[Collected data entries]:
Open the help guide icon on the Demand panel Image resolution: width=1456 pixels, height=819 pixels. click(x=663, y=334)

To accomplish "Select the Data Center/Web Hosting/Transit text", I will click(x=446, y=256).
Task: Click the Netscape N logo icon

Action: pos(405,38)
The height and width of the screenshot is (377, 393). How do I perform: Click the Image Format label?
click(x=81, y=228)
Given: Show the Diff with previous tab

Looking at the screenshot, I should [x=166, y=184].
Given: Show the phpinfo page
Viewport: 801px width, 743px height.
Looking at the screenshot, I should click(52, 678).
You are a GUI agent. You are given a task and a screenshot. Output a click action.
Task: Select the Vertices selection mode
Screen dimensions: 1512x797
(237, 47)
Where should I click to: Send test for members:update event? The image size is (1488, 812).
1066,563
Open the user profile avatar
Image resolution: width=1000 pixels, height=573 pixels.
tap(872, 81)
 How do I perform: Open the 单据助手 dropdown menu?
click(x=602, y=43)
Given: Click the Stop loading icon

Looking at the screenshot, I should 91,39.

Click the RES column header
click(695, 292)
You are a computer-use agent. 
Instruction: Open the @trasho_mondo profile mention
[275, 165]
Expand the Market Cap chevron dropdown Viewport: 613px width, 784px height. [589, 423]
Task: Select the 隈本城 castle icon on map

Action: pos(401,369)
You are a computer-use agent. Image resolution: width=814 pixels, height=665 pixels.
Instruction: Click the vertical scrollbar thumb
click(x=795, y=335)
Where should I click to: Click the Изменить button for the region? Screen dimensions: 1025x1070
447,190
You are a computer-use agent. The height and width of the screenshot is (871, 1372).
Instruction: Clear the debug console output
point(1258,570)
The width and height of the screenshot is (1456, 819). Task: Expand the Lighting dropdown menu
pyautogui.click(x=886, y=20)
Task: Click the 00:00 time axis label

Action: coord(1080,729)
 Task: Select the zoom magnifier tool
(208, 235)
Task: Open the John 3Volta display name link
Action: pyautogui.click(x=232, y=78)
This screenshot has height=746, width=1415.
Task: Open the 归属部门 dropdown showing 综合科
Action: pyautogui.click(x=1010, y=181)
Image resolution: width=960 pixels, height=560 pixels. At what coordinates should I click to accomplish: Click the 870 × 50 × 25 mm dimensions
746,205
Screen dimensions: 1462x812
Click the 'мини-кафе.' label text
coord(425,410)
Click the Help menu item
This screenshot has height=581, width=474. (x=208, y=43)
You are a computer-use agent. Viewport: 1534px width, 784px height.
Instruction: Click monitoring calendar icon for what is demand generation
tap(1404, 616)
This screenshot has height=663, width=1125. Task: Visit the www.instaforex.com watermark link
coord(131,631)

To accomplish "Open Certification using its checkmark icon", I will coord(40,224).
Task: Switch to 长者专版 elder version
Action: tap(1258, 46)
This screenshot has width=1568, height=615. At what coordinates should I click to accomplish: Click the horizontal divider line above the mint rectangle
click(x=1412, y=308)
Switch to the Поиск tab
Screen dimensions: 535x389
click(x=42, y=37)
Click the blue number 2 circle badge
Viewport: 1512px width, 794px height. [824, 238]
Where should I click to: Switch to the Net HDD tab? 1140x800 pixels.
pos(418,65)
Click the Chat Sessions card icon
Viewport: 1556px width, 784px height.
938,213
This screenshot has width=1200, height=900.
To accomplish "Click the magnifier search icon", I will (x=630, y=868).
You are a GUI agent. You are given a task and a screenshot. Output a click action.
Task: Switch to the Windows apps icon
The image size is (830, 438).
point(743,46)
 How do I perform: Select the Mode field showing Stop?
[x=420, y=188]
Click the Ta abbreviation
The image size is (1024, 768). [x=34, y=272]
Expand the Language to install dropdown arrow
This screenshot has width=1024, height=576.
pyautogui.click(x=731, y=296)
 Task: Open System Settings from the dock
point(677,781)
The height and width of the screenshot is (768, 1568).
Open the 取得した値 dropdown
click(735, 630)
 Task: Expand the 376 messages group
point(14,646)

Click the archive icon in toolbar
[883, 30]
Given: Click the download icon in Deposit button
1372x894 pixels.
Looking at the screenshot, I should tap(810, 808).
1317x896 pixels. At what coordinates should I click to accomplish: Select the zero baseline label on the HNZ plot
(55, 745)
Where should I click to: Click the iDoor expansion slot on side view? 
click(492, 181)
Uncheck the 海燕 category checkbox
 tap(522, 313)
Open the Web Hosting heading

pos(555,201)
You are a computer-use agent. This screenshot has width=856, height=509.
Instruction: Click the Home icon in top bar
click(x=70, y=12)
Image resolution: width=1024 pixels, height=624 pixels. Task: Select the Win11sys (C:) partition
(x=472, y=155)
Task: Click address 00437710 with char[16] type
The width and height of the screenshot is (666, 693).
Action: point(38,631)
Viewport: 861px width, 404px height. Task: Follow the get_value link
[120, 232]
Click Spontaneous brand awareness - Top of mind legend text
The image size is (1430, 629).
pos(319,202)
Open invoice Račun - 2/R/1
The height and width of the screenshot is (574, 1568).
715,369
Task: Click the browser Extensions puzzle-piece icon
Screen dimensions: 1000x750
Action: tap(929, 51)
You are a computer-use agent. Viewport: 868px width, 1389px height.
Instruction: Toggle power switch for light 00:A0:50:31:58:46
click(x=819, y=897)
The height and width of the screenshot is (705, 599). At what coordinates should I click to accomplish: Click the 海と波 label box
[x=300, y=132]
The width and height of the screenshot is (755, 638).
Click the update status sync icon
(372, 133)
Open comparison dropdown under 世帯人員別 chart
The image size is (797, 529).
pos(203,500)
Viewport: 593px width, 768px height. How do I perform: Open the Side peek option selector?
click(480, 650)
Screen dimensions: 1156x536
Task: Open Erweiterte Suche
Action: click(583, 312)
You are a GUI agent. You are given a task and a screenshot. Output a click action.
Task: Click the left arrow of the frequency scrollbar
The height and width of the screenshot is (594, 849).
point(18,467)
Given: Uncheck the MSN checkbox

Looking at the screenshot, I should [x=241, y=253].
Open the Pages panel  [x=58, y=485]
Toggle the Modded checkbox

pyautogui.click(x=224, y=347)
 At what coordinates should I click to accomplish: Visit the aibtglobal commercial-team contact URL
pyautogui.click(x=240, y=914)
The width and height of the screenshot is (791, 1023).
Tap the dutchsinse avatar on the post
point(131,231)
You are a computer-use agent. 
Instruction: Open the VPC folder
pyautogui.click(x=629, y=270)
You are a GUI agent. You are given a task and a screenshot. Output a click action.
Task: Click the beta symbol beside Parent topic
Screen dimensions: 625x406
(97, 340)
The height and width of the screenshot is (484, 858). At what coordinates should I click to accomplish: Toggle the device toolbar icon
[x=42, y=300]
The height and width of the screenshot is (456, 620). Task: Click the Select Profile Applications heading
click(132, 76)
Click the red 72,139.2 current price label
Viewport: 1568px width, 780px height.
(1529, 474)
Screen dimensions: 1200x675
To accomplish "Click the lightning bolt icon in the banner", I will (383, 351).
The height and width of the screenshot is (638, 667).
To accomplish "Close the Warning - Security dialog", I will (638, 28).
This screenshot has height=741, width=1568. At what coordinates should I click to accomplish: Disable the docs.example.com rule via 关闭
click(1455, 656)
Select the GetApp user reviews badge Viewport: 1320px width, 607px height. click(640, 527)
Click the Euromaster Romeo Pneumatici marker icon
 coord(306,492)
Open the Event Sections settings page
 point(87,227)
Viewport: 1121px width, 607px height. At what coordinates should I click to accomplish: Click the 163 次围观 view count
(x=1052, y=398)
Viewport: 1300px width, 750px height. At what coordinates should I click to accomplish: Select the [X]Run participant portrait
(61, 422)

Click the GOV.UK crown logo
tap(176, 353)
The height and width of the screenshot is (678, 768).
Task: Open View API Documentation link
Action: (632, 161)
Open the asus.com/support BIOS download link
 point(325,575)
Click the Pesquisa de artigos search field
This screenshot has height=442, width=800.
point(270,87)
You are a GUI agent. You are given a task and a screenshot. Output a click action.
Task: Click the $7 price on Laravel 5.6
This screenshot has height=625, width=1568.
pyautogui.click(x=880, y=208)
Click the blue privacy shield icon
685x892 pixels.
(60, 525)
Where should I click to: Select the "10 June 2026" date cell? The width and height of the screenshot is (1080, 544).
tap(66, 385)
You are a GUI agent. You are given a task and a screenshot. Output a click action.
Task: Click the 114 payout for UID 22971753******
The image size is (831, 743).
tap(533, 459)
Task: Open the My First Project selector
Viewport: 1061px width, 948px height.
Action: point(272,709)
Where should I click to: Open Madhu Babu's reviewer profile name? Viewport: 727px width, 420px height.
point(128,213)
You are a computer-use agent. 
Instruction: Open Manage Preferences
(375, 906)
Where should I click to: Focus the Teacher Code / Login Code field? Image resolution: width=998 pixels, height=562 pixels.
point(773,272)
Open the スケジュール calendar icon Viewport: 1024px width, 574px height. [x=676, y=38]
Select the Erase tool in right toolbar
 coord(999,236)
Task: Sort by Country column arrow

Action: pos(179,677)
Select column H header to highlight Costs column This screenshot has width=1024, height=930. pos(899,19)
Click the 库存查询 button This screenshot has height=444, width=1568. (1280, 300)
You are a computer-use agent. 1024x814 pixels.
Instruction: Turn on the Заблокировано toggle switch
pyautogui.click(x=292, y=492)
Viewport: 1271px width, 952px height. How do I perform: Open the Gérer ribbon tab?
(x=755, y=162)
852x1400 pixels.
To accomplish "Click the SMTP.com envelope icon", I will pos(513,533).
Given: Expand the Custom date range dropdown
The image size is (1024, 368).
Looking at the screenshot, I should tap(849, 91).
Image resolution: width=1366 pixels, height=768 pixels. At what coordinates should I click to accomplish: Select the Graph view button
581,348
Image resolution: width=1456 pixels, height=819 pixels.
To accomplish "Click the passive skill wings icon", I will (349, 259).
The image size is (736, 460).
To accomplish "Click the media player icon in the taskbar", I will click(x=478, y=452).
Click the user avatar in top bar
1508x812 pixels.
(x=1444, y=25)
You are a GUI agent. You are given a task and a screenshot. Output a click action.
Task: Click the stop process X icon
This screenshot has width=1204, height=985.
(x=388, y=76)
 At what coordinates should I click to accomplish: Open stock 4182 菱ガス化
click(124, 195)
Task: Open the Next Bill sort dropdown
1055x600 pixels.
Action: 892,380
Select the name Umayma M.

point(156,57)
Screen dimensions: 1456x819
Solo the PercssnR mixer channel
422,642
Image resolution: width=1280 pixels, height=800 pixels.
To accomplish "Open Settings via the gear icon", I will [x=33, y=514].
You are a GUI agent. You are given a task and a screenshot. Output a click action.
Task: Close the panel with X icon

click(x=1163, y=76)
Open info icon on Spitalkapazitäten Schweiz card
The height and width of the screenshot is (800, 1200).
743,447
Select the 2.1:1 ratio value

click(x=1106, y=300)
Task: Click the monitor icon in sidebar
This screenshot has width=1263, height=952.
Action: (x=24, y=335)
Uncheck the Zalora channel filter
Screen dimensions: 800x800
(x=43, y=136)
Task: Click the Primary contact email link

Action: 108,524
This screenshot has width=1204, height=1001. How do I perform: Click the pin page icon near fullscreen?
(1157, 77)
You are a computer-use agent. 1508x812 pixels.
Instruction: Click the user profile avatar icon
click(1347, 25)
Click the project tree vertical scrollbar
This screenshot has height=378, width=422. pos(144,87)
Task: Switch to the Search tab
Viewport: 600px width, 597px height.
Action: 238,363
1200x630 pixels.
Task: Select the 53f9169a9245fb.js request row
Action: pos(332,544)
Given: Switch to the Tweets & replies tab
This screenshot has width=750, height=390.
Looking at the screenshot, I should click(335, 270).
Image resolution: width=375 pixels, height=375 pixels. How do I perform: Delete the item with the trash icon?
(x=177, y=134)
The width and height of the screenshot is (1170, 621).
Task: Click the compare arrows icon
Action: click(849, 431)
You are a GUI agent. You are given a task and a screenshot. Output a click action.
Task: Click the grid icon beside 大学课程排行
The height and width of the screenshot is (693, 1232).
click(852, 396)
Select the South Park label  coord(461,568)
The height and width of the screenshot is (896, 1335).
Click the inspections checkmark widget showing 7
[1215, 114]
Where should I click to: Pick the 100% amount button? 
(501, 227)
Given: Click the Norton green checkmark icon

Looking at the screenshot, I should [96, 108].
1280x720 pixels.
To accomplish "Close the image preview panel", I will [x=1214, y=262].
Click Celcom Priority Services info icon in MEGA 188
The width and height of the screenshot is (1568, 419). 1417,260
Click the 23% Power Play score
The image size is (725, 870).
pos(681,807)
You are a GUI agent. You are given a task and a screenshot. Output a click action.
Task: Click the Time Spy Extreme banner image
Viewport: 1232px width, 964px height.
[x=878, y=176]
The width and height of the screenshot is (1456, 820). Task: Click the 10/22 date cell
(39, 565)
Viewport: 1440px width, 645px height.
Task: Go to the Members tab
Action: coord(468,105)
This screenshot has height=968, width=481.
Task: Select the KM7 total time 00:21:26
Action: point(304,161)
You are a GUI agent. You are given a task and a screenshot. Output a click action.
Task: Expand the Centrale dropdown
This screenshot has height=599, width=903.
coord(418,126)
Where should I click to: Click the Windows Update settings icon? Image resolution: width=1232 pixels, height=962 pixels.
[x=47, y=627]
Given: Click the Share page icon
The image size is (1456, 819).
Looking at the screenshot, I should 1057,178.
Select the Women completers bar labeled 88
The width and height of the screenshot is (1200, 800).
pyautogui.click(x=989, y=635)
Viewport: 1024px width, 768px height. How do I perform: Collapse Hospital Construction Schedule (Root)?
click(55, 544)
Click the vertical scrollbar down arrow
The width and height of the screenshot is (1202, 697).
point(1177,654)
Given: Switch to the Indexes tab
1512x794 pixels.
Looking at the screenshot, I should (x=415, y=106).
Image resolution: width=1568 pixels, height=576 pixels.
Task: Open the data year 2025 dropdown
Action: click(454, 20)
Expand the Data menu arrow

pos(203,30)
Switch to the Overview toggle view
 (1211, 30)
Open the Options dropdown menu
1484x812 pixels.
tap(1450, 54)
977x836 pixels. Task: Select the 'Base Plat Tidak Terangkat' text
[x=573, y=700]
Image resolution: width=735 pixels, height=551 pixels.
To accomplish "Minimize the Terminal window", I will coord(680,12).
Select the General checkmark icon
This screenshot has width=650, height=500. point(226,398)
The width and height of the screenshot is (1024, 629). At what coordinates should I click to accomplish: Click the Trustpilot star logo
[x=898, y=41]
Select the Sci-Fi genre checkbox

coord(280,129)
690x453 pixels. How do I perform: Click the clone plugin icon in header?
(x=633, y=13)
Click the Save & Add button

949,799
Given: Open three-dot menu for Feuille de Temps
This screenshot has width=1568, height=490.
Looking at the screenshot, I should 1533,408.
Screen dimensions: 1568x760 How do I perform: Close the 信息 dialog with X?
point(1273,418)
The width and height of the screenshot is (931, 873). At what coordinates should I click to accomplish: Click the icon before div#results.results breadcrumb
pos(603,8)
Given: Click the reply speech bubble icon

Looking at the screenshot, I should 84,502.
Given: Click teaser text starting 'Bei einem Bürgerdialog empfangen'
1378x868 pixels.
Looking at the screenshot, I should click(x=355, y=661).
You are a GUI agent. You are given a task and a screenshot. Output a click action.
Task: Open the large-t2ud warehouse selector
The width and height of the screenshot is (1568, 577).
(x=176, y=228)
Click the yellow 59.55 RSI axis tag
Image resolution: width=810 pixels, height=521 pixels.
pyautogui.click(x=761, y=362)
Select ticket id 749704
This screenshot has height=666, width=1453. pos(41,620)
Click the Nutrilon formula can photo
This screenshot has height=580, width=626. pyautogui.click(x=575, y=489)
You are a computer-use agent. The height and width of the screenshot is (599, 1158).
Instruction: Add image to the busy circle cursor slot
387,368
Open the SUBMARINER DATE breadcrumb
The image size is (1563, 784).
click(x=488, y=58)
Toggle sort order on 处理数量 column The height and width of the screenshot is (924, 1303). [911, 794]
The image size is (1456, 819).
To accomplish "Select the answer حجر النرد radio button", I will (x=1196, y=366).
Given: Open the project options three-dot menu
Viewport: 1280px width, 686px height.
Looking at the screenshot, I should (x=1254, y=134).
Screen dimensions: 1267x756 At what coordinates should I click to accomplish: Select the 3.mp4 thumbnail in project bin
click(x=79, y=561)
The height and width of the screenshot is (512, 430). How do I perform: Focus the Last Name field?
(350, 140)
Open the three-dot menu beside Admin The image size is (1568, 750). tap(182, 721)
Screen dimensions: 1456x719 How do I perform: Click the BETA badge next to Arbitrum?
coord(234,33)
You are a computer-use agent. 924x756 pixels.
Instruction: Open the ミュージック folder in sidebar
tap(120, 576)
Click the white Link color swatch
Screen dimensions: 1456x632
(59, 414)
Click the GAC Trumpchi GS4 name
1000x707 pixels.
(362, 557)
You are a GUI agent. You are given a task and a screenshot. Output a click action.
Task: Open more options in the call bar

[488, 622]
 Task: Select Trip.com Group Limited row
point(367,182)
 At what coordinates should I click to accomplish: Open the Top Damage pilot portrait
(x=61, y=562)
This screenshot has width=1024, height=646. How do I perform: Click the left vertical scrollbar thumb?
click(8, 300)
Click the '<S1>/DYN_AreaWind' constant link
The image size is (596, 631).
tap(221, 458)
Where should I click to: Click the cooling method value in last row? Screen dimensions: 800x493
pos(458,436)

[WHAT YOU ARE ASKED TO DO]: Format the items starting at the line containing "Task: Open the Next Bill sort dropdown" and ending at the line containing "Action: 108,524" as a JSON list of strings, one string per line, omitting blank lines.

[EXPECTED OUTPUT]:
[
  "Task: Open the Next Bill sort dropdown",
  "1055x600 pixels.",
  "Action: 892,380",
  "Select the name Umayma M.",
  "point(156,57)",
  "Screen dimensions: 1456x819",
  "Solo the PercssnR mixer channel",
  "422,642",
  "Image resolution: width=1280 pixels, height=800 pixels.",
  "To accomplish \"Open Settings via the gear icon\", I will [x=33, y=514].",
  "You are a GUI agent. You are given a task and a screenshot. Output a click action.",
  "Task: Close the panel with X icon",
  "click(x=1163, y=76)",
  "Open info icon on Spitalkapazitäten Schweiz card",
  "The height and width of the screenshot is (800, 1200).",
  "743,447",
  "Select the 2.1:1 ratio value",
  "click(x=1106, y=300)",
  "Task: Click the monitor icon in sidebar",
  "This screenshot has width=1263, height=952.",
  "Action: (x=24, y=335)",
  "Uncheck the Zalora channel filter",
  "Screen dimensions: 800x800",
  "(x=43, y=136)",
  "Task: Click the Primary contact email link",
  "Action: 108,524"
]